Depression is known to affect sleep in many patients with and without dementia. Patients receive benzodiazepines or hypnotic medications such as zolpidem (Ambien) for sleep, which has been linked to early morning falls. Physicians may choose to utilize the antidepressant mirtazepine (Remeron) at a dose of 30 mg for which there are studies showing improved sleep continuity long term.
Patients with dementia and diabetic neuropathy who exhibit undesirable behaviors may be experiencing pain. Consideration for this type of patient may be given to duloxetine (Cymbalta), an antidepressant known to help neuropathic pain and depression.
Pharmacological choices with FDA-approved indications and clear evidence in targeting behaviors in dementia are limited. However, improved nonpharmacological interventions, in addition to focused patient individualized prescribing targeting common underlying causes of behaviors seen in dementia patients, may allow for improved behavior symptom control with less risk than is currently seen today utilizing atypical antipsychotic medications.

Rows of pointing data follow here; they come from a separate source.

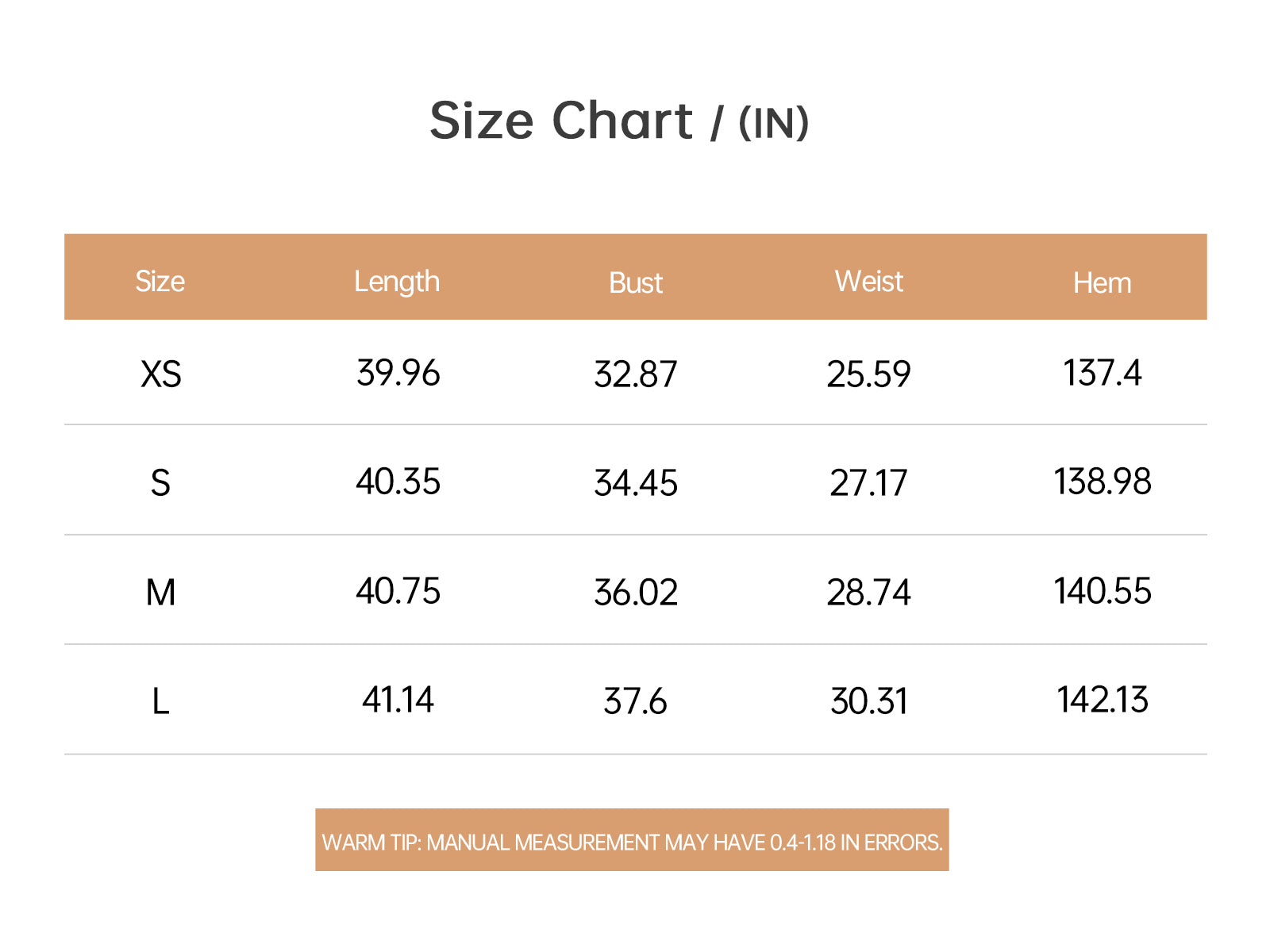Click the Weist column header
This screenshot has width=1270, height=952.
[869, 281]
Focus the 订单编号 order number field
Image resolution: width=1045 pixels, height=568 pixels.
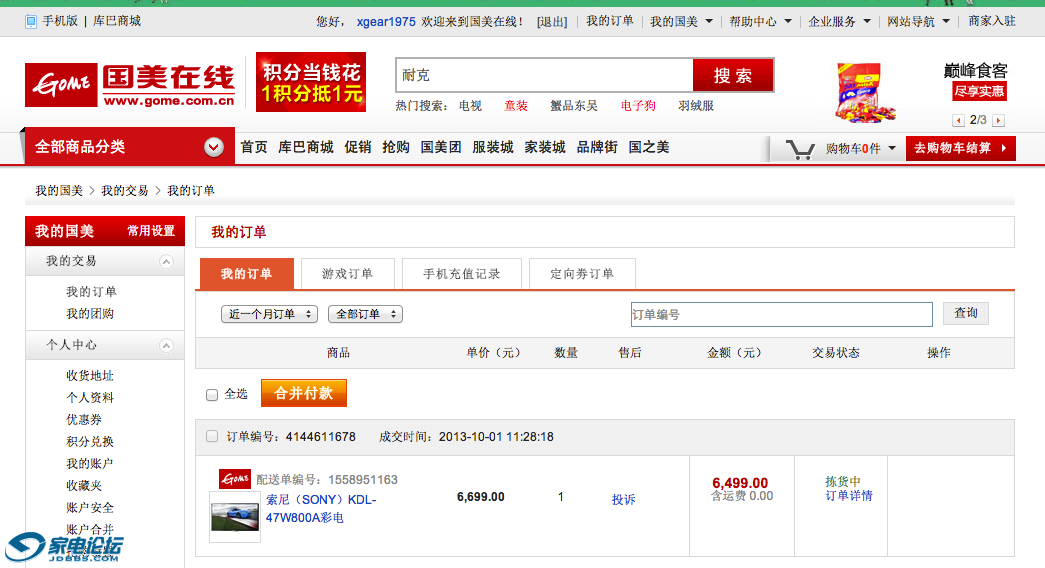(781, 314)
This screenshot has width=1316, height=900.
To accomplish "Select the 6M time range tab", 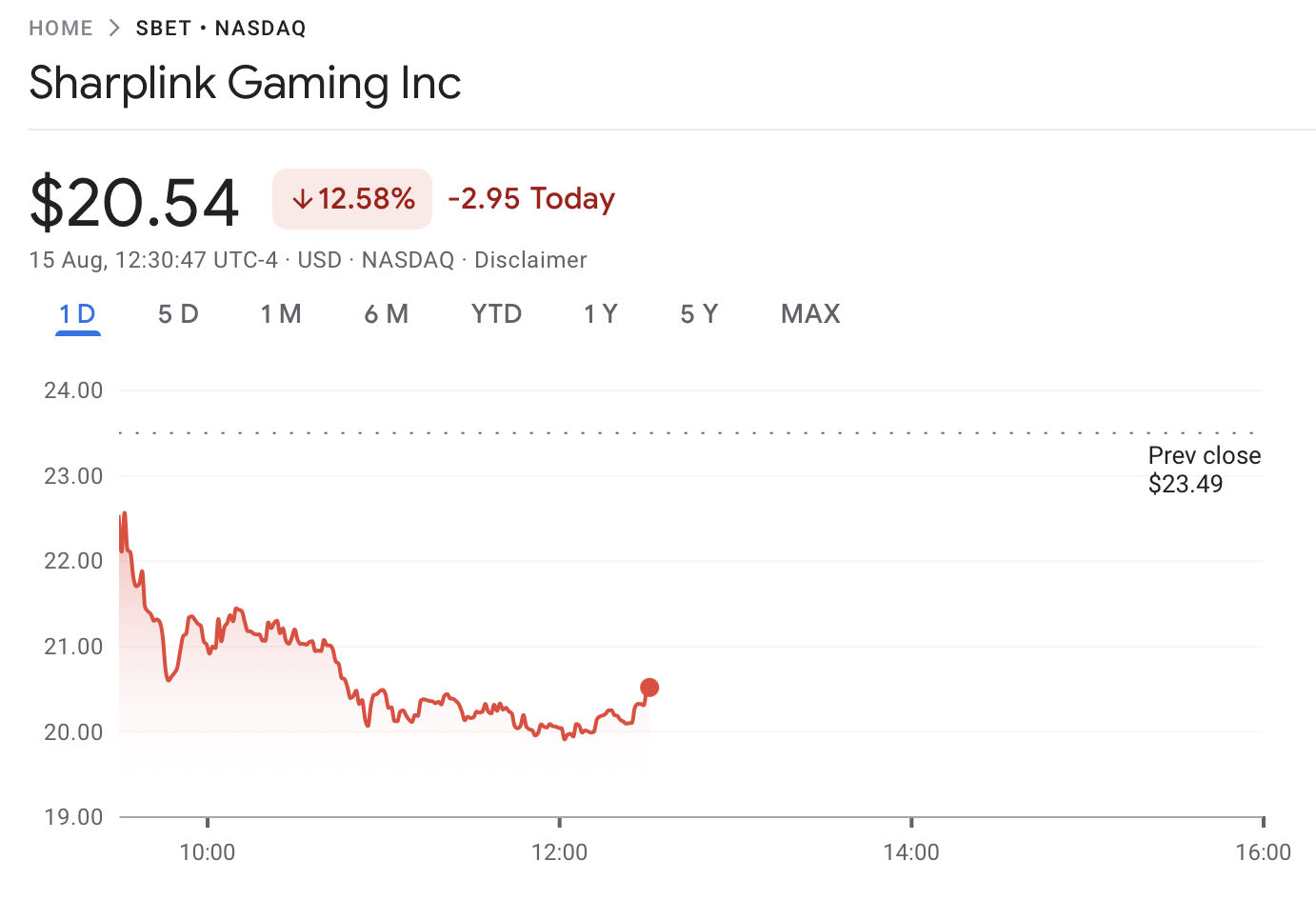I will (387, 313).
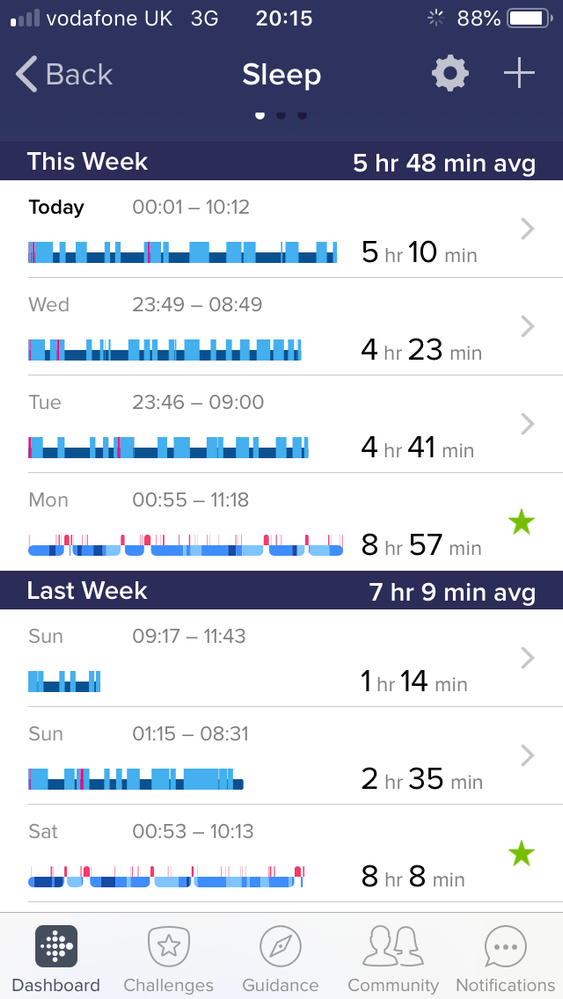Open the Challenges badge icon
This screenshot has height=999, width=563.
click(168, 946)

— Mark D. Coggins, PharmD, CGP, FASCP, is the national director of clinical pharmacy services for more than 300 skilled nursing homes operated by Golden Living. He was recognized by the Commission for Certification in Geriatric Pharmacy with the 2010 Excellence in Geriatric Pharmacy Practice Award.
1. Gurwitz JH, Field TS, Harrold LR, et al. Incidence and preventability of adverse drug events among older persons in the ambulatory setting. JAMA. 2003;289(9);1107-1116.
2. Coggins M, Evans MP, Bruce C. Effect of an interdisciplinary team approach to psychotropic drug reduction and elimination on quality measures and other clinical outcomes in skilled nursing facilities (SNFs): the Medication Evaluation Trial (MET trial). JAMDA. 2010;11(3):B9.
3. Husebo BS, Ballard C, Sandvik R, Bjarte Nilsen O, Aarsland D. Efficacy in treating pain to reduce behavioural disturbances in residents of nursing homes with dementia: cluster randomized clinical trial. BMJ. 2011;343:d4065.
4. Gauthier S, Wirth Y, Möbius HJ. Effects of memantine on behavioural symptoms in Alzheimer’s disease patients: an analysis of the neuropsychiatric inventory (NPI) data of two randomized, controlled studies. Int J Geriatr Psychiatry. 2005;20(5):459-464.
5. Pollock BG, Mulsant BH, Rosen J, et al. A double-blind comparison of citalopram and risperidone for the treatment of behavioral and psychotic symptoms associated with dementia. Am J Geriatr Psychiatry. 2007;15(11):942-952.